Top Ten Tuesday – My Favourite Books Written Over Ten Years Ago

Top Ten Tuesday is a weekly meme that currently resides at The Artsy Reader Girl and features bloggers sharing lists on various book topics.  For this latest Top Ten Tuesday, participants had to list their top books that were written over ten years ago. 

This is a very intriguing, if difficult, topic to look at, as there are an absolute ton of amazing books released over 10 years ago (written before 2012) that I can think about for this list.  I kind of did a similar list on this subject a few years ago, with my list that looked at books written before I was born, however, there are a lot more intriguing entries that could be featured here, so I am going to have to think long and hard about what to include.

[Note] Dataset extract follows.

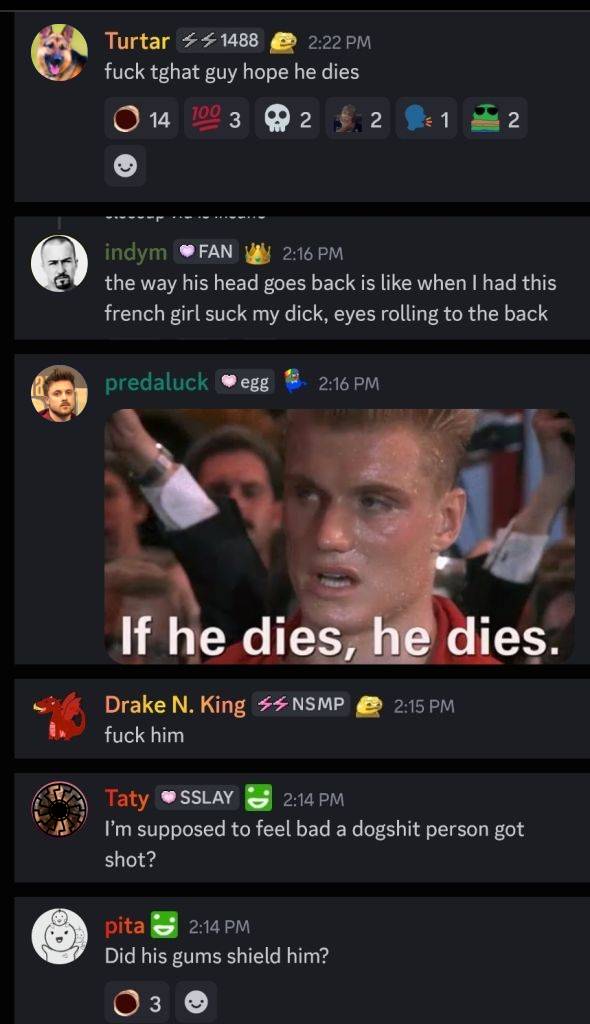Toggle the 100 emoji reaction

click(x=216, y=120)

To limit my potential choices down (or make the decision harder), I chose to limit my entries to one book from each series or author, which will save me listing multiple Discworld novels for a start.  I also chose to exclude any comic book series from this list, mainly because pretty much every entry on my previous favourite comic series list ran or started more than 10 years ago.  Even with some of these restrictions, there were still an amazing number of books that I wanted to feature on this list, and I had to make some very hard decisions and cuts to figure it out.  However, I am very happy with how the final list turned out and I think it represents the absolute best books written over ten years ago that I have read.  So let us see what made the cut.

Honourable Mentions:

Harry Potter and the Order of the Phoenix by J. K. Rowling – 2003

The Order of the Phoenix Cover

A classic from childhood and my favourite book in the series.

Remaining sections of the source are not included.